Find extrema by using the derivative test

Consider $f:[-1,1] \to \mathbb{R}$ defined as $f(x)=x^5$ for each $x\in[-1,1]$. Find maxima and minima of f. Which maxima or minima does the derivative test identify?

Intuitively, maximum is $1$ when $x^*=1$, and minimum is $-1$ when $x^*=-1$. And the candidate by first order condition, $x^*=0$ is a inflection point. But the question is how do I prove these (maximum&minimum) by $n$-th order derivative test?

Since $-1 \le x \le 1 \implies -1 = (-1)^5 \le x^5 \le 1^5 = 1\implies -1 \le f(x) \le 1$, and $f(-1) = -1, f(1) = 1$. So $f_{\text{max}} = 1$, and $f_{\text{min}} = -1$ at $x = 1, -1$ respectively. If you want to use the derivative to solve the problem, you see that $f'(x) = 5x^4 \ge 0$, thus $f$ increases, and you have $-1 = f(-1) \le f(x) \le f(1) = 1$.

First, the question doesn't ask to find maxima and minima using the derivative test. It has two demands:

1. Find maxima and minima of f.
2. Which maxima or minima does the derivative test identify?

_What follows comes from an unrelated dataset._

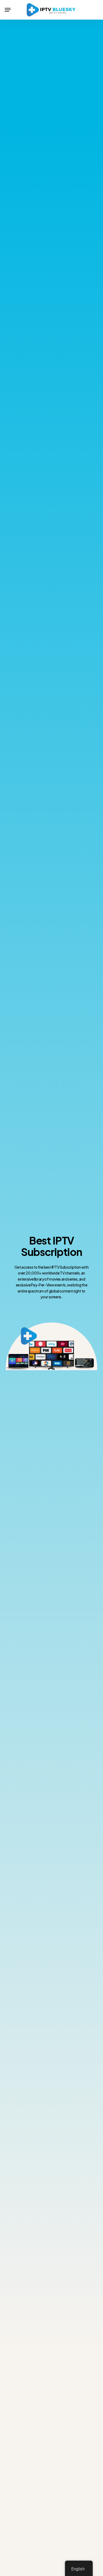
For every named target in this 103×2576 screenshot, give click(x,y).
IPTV (63, 1240)
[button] (8, 9)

Now, the function $f:[-1,1] \to \mathbb{R}, f(x)=x^5$ has only one critical point: $x_0=0$. Because $f'(x)=5x^4$ we see that $f'$ doesn't change the sign in $x_0=0$ therefore $x_0$ is not an extremum point for $f$.
Because $f$ has $2$ extremum points $x_1 = -1, x_2=1$ we conclude that none of them is identified by the derivative test.